Clive James is nearing the end of his life. Last year he wrote the poem ‘Japanese Maple’ and he had time to put a lot of thought into the text. It is very much a testimony of his personal state at that time as he considered his approaching ending.
I have broken the poem into six stanzas of four lines and then the closing line. My comments in italics …
Your death, near now, is of an easy sort.
^ ^ ^ ^ ^ / ^ ^ ^^ ^
So slow a fading out brings no real pain.
^ ^ ^ ^^ / ^ ^ ^ ^ ^
Breath growing short
^ ^^ ^
Is just uncomfortable. You feel the drain
^ ^ ^^^^ / ^ ^ ^ ^
If you have read his ‘Poetry Notebook’ you will be aware how much he appreciates form and it is not surprising to encounter rhyme and rhythm and the attention to the syllable structure. But what I like is the break in the third line corresponding to his difficulty in breathing. You can join his shortness in breath when reading that line. Clearly, at the time of writing, he was not in pain.
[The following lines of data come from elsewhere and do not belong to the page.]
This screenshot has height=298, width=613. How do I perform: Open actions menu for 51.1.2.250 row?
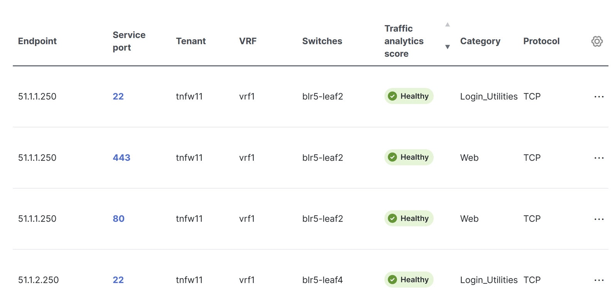click(x=599, y=280)
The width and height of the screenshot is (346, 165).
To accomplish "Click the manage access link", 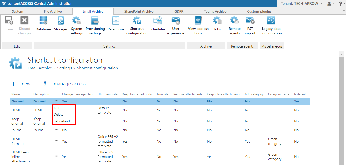I will [70, 84].

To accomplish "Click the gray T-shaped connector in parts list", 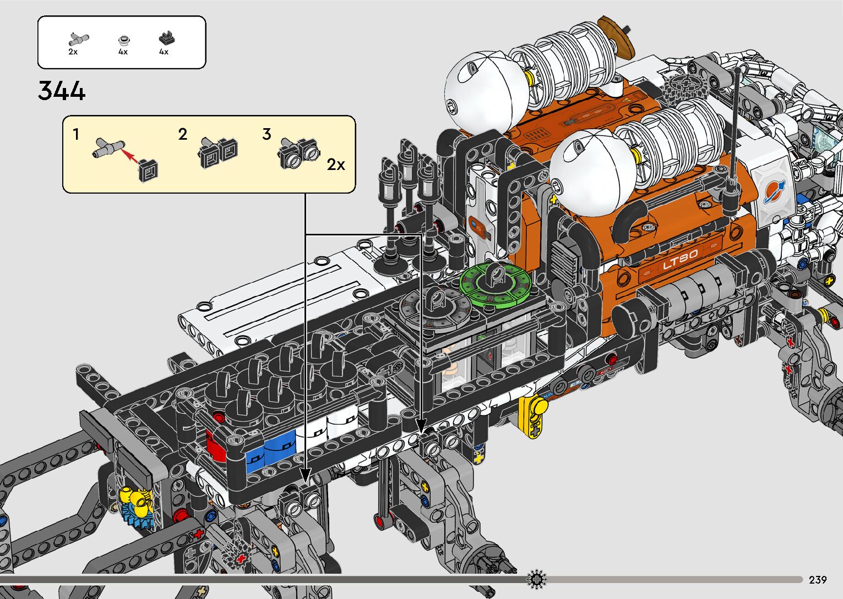I will pyautogui.click(x=78, y=39).
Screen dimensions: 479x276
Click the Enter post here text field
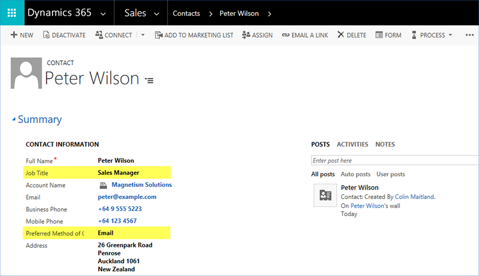tap(393, 161)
Of energy, but thought and sight remain:
Enhanced, in fact. When did you ever see
So much sweet beauty as when fine rain falls
On that small tree
In fact he is experiencing a golden time in the highlighting of his senses. And looking at the Japanese maple in the light rain gives great joy – he obviously has to spend time sitting observing because of his failing health. And again we see that short line occur.
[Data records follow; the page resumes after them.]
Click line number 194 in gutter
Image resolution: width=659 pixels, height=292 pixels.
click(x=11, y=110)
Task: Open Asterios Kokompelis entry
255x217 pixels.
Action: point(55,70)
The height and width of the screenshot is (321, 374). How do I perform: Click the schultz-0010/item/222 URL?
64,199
And saturates your brick back garden walls,
So many Amber Rooms and mirror halls?
Ever more lavish as the dusk descends
This glistening illuminates the air.
And he can watch the changing garden as night approaches and find delight in little things such as the way the falling light picks up the wet precipitation. (The Amber Room is a world famous chamber decorated in amber panels backed with gold leafs and mirrors, located in the Catherine Palace of Tsarskoye Selo near Saint Petersburg. – from Wikipedia)
It never ends.
Whenever the rain comes it will be there,
Beyond my time, but now I take my share.
My daughter’s choice, the maple tree is new.
This time the short line is at the start. Reflective words on not being around – nature will continue regardless of his demise – then reflecting again, this time bringing to mind his daughter who chose the tree.
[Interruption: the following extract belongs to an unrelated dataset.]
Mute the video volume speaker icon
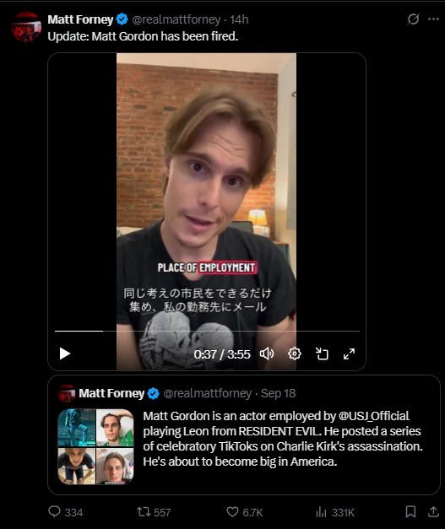(x=266, y=354)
Come autumn and its leaves will turn to flame.
What I must do
Is live to see that. That will end the game
For me, though life continues all the same:
Then looking to the future, how the tree will look in autumn and setting a goal to see the autumn colours– that will be sufficient. (He did achieve this).
Filling the double doors to bathe my eyes,
A final flood of colours will live on
As my mind dies,
Burned by my vision of a world that shone
He know equates his very last days with the ‘flood of colours’ – colours that will live on. His mind is ‘burned’ showing how much value he has taken from the world – a shining world -and more recently appreciating the ‘flame’ of the tree.
So brightly at the last, and then was gone.
And the last line with emphasis on how much joy he has encountered in his end days. It is interesting that his enforced change of pace due to illness has given him a new perspective on life and time to really appreciate his limited environment and to look back on the beauty of life with gratitude.
Rhyming scheme – abab bcdc ddea eaaf ghgg ijij j
Clive James would like to be more known as a poet and he is a very fine poet but I guess he will be better known as a broadcaster and commentator with that wry twist and sardonic humour. But this poem will surely be one of his classics.